PONOROGO.KLIKSURABYA.CO.ID – SETIAP memiliki gawe besar, Pemkab Ponorogo selalu mengawalinya dengan majelis doa. Tanpa kecuali, Sima’an Al-Qur’an Dzikrul Ghofilin Moloekatan Gus Miek di pelataran masjid kompleks makam Batoro Katong, Selasa (14/7/2026), yang menandai awal rangkaian acara peringatan Hari Jadi ke-530 Kabupaten Ponorogo.

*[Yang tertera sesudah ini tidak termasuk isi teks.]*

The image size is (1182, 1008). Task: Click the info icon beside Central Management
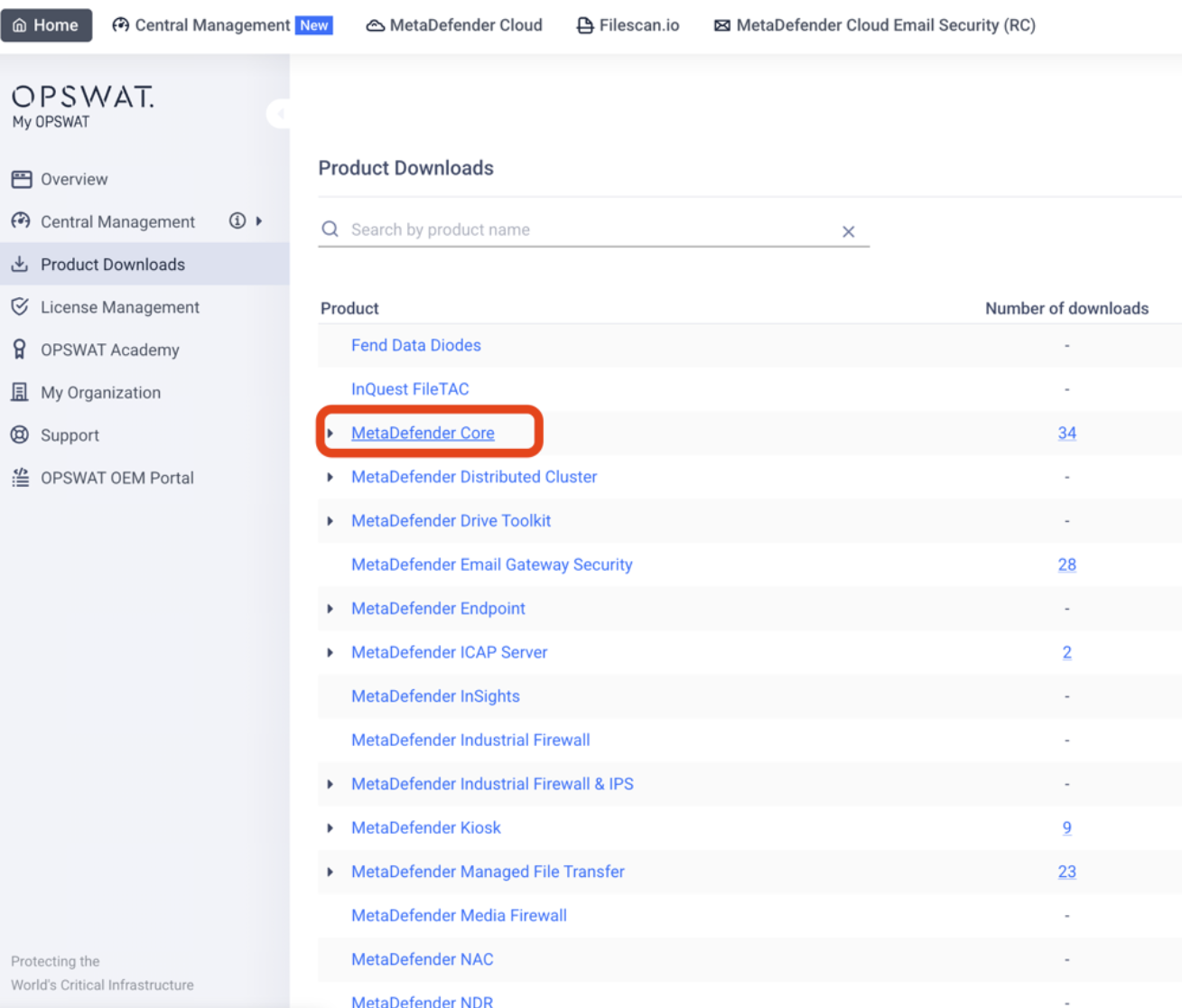click(x=237, y=221)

Plt Bupati Ponorogo Lisdyarita juga menyebut Sim’an Al-Qur’an Dzikrul Ghofilin Moloekatan Gus Miek itu sebagai penanda penutupan Grebeg Suro. Apalagi, rangkaian grebeg itu diawali pula dengan Si’maan Al-Qur’an Dzikrul Ghofilin Mantab pada 20 Mei lalu di Pendopo Agung.
“Mengawali Hari Jadi ke-530 Ponorogo dengan khataman Al-Qur’an, dzikir, dan tahlil. Kami meyakini bahwa sebaik-baiknya ikhtiar adalah ikhtiar yang diawali dengan memohon pertolongan dan rida Allah,” kata Bunda Lis –sapaan Lisdyarita– yang ikut hadir di kompleks makam Batoro Katong.

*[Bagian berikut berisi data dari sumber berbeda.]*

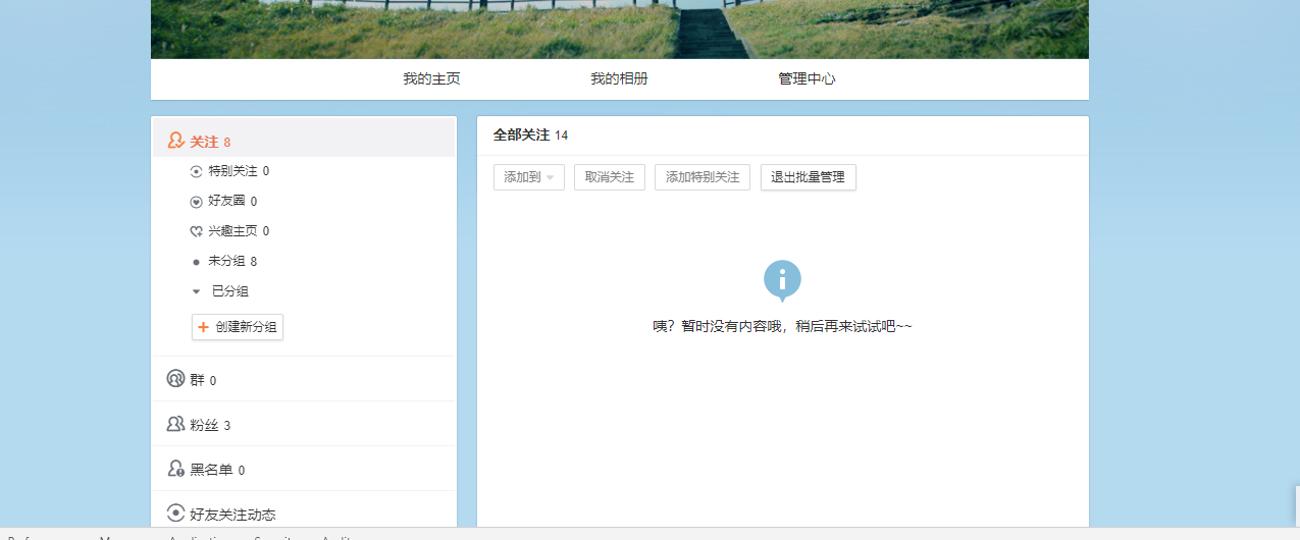Click the 兴趣主页 heart icon

[196, 232]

Menurut dia, mengawali rangkaian peringatan HUT Kabupaten Ponorogo dari kompleks makam Batoro Katong bukan tanpa sebab. Putra Prabu Brawijaya V itu adalah pendiri sekaligus adipati pertama Kadipaten Ponorogo sekitar 1496. Penetapan hari jadi pada 11 Agustus juga mengacu saat Batoro Katong dinobatkan sebagai adipati. “Kami ingin merawat sejarah Ponorogo,” ungkap Bunda Lis.

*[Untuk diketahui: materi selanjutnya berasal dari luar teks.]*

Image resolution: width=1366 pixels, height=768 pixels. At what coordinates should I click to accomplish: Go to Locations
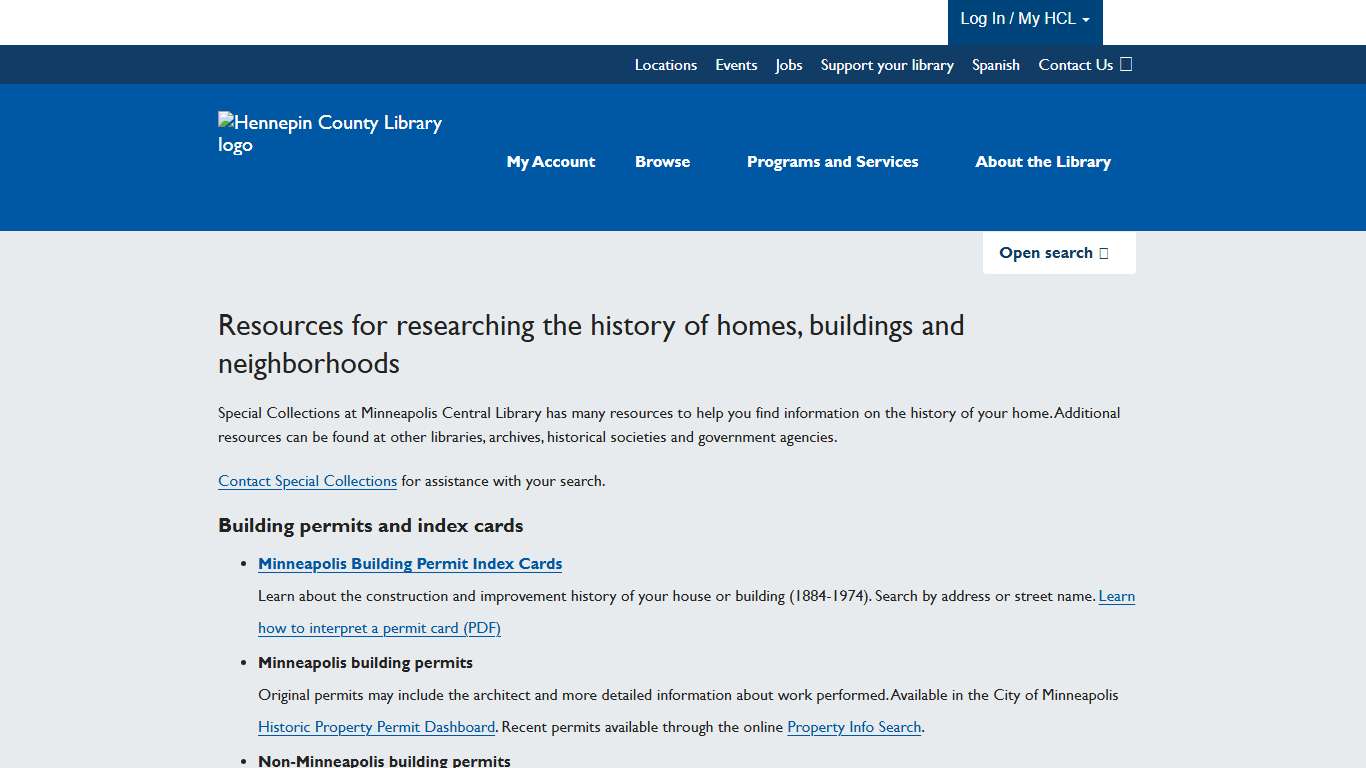[x=666, y=64]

Pun, Sima’an Al-Qur’an Dzikrul Ghofilin Moloekatan Gus Miek di pelataran masjid kompleks Batoro Katong itu terasa istimewa dengan kedatangan Gus Thuba Topo Broto Maneges. Nama terakhir ini adalah cucu KH Hamim Tohari Djazuli alias Gus Miek.